= Beginning of Section =
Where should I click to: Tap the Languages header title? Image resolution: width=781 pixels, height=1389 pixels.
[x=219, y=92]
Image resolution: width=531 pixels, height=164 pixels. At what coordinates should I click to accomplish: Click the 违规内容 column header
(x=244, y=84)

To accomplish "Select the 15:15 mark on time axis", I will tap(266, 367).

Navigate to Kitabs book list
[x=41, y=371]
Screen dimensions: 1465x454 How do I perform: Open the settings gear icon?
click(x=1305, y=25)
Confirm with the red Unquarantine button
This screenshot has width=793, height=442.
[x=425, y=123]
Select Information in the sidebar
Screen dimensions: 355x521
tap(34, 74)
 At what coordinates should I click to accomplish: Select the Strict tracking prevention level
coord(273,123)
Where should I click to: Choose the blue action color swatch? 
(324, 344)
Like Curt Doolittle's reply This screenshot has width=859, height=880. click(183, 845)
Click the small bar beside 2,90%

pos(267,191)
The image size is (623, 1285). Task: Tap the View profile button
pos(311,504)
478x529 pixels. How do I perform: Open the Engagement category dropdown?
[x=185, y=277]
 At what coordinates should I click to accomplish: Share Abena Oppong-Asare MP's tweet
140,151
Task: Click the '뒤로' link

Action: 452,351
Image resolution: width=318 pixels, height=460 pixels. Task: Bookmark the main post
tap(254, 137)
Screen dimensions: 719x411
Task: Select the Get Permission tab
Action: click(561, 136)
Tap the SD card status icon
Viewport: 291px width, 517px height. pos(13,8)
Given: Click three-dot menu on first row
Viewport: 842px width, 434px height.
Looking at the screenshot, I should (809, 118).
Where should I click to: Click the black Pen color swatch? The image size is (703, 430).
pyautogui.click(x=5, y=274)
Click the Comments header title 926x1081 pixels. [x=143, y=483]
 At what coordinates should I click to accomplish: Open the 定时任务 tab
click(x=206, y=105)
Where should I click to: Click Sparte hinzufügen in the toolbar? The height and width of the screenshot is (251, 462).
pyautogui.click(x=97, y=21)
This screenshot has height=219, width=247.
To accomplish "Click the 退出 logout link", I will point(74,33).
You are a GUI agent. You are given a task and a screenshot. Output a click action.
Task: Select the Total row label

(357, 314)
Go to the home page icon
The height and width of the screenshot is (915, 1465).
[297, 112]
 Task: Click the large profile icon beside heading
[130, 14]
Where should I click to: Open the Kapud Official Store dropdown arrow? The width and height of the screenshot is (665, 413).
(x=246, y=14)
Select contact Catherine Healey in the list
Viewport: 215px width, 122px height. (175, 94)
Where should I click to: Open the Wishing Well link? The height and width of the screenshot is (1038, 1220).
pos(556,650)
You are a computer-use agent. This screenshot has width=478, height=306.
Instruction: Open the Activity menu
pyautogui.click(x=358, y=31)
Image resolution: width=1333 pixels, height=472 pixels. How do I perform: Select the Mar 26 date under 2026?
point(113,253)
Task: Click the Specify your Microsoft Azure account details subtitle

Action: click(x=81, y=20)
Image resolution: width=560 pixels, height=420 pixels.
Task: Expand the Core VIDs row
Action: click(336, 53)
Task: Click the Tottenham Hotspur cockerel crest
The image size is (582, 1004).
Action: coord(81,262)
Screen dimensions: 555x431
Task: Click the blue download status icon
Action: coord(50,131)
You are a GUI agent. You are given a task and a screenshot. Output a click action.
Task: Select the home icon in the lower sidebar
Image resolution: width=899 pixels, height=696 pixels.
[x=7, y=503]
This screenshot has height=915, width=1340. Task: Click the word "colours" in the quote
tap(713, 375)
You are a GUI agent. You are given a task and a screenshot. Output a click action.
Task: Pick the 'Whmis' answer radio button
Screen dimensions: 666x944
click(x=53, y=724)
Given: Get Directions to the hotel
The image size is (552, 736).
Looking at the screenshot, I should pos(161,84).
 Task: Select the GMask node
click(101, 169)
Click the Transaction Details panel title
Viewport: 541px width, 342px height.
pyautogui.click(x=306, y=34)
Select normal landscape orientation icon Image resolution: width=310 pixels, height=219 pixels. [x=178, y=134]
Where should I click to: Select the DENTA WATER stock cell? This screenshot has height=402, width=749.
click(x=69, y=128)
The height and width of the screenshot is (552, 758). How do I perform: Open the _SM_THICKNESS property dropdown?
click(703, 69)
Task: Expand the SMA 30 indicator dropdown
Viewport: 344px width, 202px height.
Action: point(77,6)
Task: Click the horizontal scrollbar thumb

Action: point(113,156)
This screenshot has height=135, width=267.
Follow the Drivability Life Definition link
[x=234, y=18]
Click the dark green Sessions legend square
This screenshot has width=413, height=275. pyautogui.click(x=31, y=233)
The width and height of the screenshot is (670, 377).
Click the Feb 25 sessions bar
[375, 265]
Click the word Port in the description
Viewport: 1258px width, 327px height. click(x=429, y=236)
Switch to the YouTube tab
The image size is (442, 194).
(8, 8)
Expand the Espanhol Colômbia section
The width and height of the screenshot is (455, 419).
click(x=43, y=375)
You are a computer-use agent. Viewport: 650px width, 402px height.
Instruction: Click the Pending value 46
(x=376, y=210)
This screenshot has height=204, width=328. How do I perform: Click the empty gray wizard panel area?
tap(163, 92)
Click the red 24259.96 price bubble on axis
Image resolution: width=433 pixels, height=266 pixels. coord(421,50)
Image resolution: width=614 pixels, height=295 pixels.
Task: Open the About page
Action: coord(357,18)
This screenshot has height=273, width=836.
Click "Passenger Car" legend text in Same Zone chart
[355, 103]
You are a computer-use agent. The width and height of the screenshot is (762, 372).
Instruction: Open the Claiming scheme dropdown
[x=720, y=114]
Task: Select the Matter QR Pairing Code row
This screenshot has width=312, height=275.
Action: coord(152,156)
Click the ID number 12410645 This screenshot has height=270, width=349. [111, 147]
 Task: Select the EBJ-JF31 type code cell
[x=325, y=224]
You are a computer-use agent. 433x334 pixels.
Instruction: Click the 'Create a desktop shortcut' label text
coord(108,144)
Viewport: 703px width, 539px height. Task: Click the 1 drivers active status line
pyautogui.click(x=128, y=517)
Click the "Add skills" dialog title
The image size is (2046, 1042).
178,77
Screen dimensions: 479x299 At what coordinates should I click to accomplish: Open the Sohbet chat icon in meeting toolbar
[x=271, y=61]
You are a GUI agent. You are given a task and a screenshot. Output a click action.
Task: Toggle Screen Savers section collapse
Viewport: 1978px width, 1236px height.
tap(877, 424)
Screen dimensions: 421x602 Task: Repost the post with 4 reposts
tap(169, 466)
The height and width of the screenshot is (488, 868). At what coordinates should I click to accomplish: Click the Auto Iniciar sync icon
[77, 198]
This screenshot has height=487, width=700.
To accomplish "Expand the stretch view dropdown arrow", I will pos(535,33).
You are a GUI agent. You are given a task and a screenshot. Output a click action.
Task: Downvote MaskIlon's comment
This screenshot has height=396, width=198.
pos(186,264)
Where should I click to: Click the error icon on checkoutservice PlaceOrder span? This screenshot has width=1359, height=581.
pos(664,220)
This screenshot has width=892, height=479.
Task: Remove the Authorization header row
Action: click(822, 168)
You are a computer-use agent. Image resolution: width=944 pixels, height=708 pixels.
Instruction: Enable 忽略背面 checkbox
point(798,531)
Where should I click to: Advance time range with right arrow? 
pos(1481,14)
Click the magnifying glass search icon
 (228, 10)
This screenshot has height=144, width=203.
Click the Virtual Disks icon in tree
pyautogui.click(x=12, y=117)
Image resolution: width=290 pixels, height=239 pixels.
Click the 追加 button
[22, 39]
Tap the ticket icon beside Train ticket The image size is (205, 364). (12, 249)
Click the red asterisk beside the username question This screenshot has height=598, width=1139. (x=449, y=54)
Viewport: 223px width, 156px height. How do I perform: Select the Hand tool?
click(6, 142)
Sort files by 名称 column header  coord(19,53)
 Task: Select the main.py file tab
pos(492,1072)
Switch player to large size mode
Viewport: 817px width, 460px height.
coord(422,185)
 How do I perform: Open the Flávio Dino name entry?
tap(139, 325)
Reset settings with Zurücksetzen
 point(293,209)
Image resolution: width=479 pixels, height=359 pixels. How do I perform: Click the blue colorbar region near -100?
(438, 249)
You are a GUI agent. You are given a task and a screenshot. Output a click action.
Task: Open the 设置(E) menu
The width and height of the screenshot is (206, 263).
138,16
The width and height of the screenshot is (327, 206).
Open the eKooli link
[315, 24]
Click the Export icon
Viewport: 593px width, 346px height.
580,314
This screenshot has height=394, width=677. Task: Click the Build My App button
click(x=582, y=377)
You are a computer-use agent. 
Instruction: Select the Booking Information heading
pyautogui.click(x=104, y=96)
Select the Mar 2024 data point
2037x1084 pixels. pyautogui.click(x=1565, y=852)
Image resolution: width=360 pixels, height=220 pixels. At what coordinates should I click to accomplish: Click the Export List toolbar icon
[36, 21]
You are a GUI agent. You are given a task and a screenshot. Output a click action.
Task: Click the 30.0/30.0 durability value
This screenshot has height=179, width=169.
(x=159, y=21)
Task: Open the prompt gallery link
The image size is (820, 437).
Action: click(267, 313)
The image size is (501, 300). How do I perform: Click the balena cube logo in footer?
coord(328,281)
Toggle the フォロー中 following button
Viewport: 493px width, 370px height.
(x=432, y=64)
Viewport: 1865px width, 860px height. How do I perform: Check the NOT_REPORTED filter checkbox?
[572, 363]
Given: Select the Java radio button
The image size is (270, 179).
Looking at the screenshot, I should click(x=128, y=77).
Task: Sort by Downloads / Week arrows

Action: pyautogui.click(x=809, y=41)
= End of Section =
Give back exactly the lines of the listing above that run from the line with "Task: Click the '뒤로' link" to the line with "Given: Click three-dot menu on first row", inclusive.

Task: Click the '뒤로' link

Action: 452,351
Image resolution: width=318 pixels, height=460 pixels. Task: Bookmark the main post
tap(254, 137)
Screen dimensions: 719x411
Task: Select the Get Permission tab
Action: click(561, 136)
Tap the SD card status icon
Viewport: 291px width, 517px height. pos(13,8)
Given: Click three-dot menu on first row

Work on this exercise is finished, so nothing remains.